▸ **Assignment**: Every line of the entries below that mentions "document" is to be copied out.

(Saved data entries)
######

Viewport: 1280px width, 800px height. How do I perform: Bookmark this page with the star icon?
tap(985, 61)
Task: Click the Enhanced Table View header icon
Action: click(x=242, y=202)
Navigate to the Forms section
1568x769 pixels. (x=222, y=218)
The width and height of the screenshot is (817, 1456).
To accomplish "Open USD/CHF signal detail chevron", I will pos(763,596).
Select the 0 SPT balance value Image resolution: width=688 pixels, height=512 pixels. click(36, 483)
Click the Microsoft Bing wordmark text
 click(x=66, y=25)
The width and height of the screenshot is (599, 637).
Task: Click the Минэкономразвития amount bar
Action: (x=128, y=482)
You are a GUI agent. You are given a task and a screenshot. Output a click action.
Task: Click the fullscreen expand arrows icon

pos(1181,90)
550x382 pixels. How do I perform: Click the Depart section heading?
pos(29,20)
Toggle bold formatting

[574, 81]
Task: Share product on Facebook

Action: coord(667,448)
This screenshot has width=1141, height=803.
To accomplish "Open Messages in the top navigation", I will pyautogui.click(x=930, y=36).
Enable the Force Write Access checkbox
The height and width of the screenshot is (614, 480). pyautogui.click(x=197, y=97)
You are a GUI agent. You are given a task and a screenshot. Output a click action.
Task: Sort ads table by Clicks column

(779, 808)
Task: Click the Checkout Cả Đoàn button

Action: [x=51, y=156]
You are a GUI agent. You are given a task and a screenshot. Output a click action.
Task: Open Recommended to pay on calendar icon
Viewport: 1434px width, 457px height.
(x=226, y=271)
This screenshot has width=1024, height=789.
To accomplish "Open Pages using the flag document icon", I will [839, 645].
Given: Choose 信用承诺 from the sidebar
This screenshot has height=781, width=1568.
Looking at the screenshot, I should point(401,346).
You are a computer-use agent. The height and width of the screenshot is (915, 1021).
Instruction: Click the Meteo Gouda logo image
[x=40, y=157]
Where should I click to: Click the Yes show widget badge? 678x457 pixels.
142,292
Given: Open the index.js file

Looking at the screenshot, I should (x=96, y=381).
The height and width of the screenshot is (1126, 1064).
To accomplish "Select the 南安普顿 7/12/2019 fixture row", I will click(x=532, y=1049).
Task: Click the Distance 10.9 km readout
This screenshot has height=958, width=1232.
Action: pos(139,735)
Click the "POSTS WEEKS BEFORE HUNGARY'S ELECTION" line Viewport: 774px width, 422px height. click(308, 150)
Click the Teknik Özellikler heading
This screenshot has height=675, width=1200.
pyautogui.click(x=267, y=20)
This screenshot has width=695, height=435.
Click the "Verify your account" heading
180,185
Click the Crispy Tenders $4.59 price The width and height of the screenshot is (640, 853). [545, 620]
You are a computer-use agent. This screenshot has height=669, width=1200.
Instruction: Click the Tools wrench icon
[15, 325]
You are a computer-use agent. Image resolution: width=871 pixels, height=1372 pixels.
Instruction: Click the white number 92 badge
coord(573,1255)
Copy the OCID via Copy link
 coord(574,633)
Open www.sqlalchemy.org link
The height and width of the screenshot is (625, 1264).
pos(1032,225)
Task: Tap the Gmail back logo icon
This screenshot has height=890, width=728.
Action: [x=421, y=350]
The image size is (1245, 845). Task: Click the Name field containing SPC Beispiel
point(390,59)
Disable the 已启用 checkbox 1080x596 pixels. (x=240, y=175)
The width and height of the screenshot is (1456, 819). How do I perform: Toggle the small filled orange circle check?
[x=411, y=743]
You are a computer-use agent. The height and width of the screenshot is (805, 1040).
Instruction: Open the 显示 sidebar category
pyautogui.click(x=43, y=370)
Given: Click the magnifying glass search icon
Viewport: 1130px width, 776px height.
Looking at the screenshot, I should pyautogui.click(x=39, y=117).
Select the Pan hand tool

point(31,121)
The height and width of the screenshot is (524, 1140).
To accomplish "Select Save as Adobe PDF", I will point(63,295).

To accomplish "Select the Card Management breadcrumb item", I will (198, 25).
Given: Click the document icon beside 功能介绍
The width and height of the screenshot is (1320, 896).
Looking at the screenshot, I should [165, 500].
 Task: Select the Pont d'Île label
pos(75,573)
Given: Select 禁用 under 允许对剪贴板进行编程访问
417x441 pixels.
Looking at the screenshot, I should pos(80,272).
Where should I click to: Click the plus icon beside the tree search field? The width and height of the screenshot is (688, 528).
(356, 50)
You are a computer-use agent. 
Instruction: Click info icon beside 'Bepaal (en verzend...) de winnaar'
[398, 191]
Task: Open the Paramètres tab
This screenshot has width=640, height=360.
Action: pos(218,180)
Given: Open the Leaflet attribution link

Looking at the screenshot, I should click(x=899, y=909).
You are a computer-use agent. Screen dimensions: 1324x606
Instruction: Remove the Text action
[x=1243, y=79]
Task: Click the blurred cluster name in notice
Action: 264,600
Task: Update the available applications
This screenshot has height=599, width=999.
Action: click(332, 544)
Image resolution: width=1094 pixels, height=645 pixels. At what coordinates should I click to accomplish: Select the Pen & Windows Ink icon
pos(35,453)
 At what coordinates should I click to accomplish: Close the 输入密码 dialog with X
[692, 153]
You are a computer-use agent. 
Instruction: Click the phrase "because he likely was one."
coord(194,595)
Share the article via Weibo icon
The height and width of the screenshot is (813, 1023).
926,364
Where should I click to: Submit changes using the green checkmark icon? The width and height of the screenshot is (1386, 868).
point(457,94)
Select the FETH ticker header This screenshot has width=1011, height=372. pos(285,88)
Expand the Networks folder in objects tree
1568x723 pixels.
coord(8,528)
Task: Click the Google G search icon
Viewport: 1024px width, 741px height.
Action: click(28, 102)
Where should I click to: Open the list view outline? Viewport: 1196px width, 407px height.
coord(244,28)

######

▸ **Exercise answer**:
To accomplish "Open Pages using the flag document icon", I will [839, 645].
Given: Click the document icon beside 功能介绍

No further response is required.